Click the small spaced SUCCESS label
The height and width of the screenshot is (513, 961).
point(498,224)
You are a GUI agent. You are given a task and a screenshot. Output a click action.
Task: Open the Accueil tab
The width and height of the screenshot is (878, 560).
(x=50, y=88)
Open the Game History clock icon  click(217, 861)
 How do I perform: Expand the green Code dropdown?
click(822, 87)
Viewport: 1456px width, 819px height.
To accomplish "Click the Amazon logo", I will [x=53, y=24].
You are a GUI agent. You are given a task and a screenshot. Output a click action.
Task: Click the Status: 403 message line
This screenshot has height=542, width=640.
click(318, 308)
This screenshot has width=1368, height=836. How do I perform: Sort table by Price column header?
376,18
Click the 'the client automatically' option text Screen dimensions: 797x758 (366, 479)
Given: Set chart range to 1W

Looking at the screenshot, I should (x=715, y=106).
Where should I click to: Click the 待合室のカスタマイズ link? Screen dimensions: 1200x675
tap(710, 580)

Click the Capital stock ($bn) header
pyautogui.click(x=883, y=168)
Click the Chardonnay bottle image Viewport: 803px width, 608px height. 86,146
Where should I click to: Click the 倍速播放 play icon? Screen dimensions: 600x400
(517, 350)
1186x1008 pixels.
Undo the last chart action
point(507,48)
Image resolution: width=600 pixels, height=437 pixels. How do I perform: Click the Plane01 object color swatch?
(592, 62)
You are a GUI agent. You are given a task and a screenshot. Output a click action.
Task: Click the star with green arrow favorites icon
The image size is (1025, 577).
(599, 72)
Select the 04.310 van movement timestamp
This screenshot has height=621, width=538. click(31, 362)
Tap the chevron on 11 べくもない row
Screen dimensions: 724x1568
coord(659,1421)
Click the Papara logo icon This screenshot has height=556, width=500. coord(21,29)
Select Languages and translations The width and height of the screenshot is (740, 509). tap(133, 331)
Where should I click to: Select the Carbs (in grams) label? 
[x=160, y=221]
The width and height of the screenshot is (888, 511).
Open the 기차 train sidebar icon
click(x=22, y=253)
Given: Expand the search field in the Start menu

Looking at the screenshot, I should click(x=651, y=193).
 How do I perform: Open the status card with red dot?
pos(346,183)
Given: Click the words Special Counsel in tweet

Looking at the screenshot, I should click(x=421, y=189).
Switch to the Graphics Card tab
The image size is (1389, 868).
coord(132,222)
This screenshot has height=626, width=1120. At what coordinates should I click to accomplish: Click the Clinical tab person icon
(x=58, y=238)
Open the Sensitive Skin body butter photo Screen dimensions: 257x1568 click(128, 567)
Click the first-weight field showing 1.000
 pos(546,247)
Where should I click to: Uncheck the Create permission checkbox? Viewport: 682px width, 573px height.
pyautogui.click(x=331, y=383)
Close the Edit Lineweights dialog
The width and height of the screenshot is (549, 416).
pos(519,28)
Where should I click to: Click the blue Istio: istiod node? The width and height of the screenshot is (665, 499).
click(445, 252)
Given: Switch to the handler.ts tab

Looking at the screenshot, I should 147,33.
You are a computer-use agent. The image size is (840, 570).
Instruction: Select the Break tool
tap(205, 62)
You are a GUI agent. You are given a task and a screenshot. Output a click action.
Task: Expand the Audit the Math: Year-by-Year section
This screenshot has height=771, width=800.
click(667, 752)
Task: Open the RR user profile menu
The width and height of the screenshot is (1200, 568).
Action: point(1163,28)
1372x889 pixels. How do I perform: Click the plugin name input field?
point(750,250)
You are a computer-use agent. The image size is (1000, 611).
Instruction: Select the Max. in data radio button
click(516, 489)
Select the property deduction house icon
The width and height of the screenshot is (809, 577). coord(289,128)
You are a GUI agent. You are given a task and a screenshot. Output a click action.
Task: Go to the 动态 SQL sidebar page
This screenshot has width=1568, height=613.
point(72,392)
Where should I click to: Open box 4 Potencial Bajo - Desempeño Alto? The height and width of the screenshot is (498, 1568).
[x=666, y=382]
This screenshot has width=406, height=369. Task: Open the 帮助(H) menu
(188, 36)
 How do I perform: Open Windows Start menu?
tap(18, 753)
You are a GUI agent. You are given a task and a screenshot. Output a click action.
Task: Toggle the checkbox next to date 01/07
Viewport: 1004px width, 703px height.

• • •

Task details: Put down each entry again, unchanged and complete.

Response below:
Click the small spaced SUCCESS label
The height and width of the screenshot is (513, 961).
point(498,224)
You are a GUI agent. You are given a task and a screenshot. Output a click action.
Task: Open the Accueil tab
The width and height of the screenshot is (878, 560).
(x=50, y=88)
Open the Game History clock icon  click(217, 861)
 How do I perform: Expand the green Code dropdown?
click(822, 87)
Viewport: 1456px width, 819px height.
To accomplish "Click the Amazon logo", I will [x=53, y=24].
You are a GUI agent. You are given a task and a screenshot. Output a click action.
Task: Click the Status: 403 message line
This screenshot has height=542, width=640.
click(318, 308)
This screenshot has width=1368, height=836. How do I perform: Sort table by Price column header?
376,18
Click the 'the client automatically' option text Screen dimensions: 797x758 (366, 479)
Given: Set chart range to 1W

Looking at the screenshot, I should (x=715, y=106).
Where should I click to: Click the 待合室のカスタマイズ link? Screen dimensions: 1200x675
tap(710, 580)

Click the Capital stock ($bn) header
pyautogui.click(x=883, y=168)
Click the Chardonnay bottle image Viewport: 803px width, 608px height. 86,146
Where should I click to: Click the 倍速播放 play icon? Screen dimensions: 600x400
(517, 350)
1186x1008 pixels.
Undo the last chart action
point(507,48)
Image resolution: width=600 pixels, height=437 pixels. How do I perform: Click the Plane01 object color swatch?
(592, 62)
You are a GUI agent. You are given a task and a screenshot. Output a click action.
Task: Click the star with green arrow favorites icon
The image size is (1025, 577).
(599, 72)
Select the 04.310 van movement timestamp
This screenshot has height=621, width=538. click(31, 362)
Tap the chevron on 11 べくもない row
Screen dimensions: 724x1568
coord(659,1421)
Click the Papara logo icon This screenshot has height=556, width=500. coord(21,29)
Select Languages and translations The width and height of the screenshot is (740, 509). tap(133, 331)
Where should I click to: Select the Carbs (in grams) label? 
[x=160, y=221]
The width and height of the screenshot is (888, 511).
Open the 기차 train sidebar icon
click(x=22, y=253)
Given: Expand the search field in the Start menu

Looking at the screenshot, I should click(x=651, y=193).
 How do I perform: Open the status card with red dot?
pos(346,183)
Given: Click the words Special Counsel in tweet

Looking at the screenshot, I should click(x=421, y=189).
Switch to the Graphics Card tab
The image size is (1389, 868).
coord(132,222)
This screenshot has height=626, width=1120. At what coordinates should I click to accomplish: Click the Clinical tab person icon
(x=58, y=238)
Open the Sensitive Skin body butter photo Screen dimensions: 257x1568 click(128, 567)
Click the first-weight field showing 1.000
 pos(546,247)
Where should I click to: Uncheck the Create permission checkbox? Viewport: 682px width, 573px height.
pyautogui.click(x=331, y=383)
Close the Edit Lineweights dialog
The width and height of the screenshot is (549, 416).
pos(519,28)
Where should I click to: Click the blue Istio: istiod node? The width and height of the screenshot is (665, 499).
click(445, 252)
Given: Switch to the handler.ts tab

Looking at the screenshot, I should 147,33.
You are a computer-use agent. The image size is (840, 570).
Instruction: Select the Break tool
tap(205, 62)
You are a GUI agent. You are given a task and a screenshot. Output a click action.
Task: Expand the Audit the Math: Year-by-Year section
This screenshot has height=771, width=800.
click(667, 752)
Task: Open the RR user profile menu
The width and height of the screenshot is (1200, 568).
Action: point(1163,28)
1372x889 pixels. How do I perform: Click the plugin name input field?
point(750,250)
You are a computer-use agent. The image size is (1000, 611).
Instruction: Select the Max. in data radio button
click(516, 489)
Select the property deduction house icon
The width and height of the screenshot is (809, 577). coord(289,128)
You are a GUI agent. You are given a task and a screenshot. Output a click action.
Task: Go to the 动态 SQL sidebar page
This screenshot has width=1568, height=613.
point(72,392)
Where should I click to: Open box 4 Potencial Bajo - Desempeño Alto? The height and width of the screenshot is (498, 1568).
[x=666, y=382]
This screenshot has width=406, height=369. Task: Open the 帮助(H) menu
(188, 36)
 How do I perform: Open Windows Start menu?
tap(18, 753)
You are a GUI agent. You are given a task and a screenshot. Output a click action.
Task: Toggle the checkbox next to date 01/07
Viewport: 1004px width, 703px height.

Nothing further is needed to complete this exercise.